• Exercise: From the records below, transcribe only the lines running from the one with "You are a GUI" through the one with "Given: Click the thumbs up feedback icon". Keep both of those end lines.

(Beginning of Data records)

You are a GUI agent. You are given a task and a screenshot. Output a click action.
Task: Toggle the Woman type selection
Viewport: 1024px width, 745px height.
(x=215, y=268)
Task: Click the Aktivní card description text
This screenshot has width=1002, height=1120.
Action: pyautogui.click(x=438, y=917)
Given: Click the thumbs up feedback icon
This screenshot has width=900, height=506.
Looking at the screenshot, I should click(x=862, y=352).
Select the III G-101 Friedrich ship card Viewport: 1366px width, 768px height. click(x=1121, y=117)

(End of Data records)
(Beginning of Data records)

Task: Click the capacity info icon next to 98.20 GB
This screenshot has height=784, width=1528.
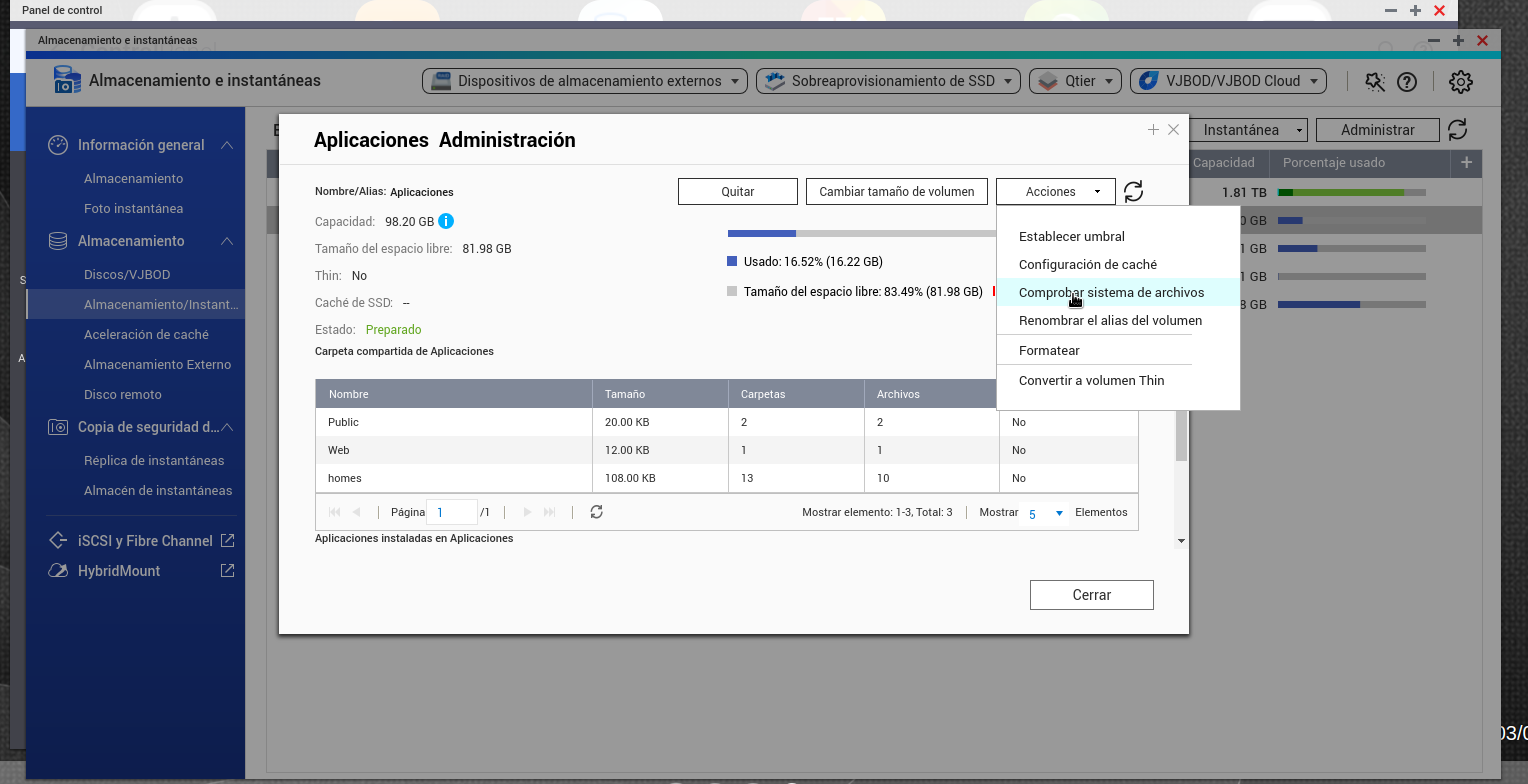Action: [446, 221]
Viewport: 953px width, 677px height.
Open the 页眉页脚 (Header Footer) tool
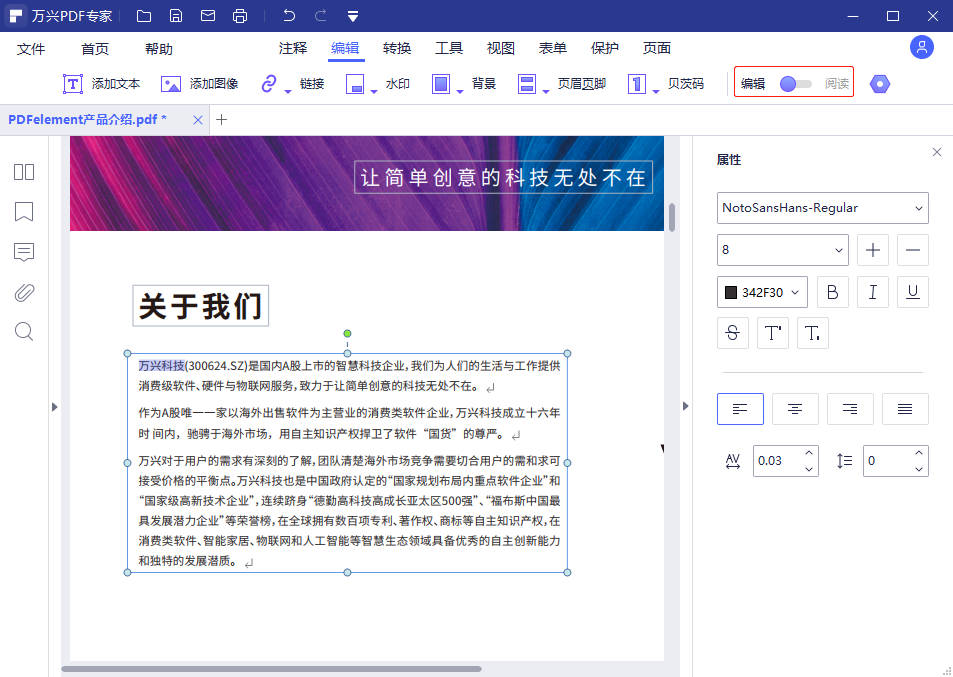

(End of Data records)

• Finished task:
You are a GUI agent. You are given a task and a screenshot. Output a click action.
Task: Toggle the Woman type selection
Viewport: 1024px width, 745px height.
(x=215, y=268)
Task: Click the Aktivní card description text
This screenshot has width=1002, height=1120.
Action: pyautogui.click(x=438, y=917)
Given: Click the thumbs up feedback icon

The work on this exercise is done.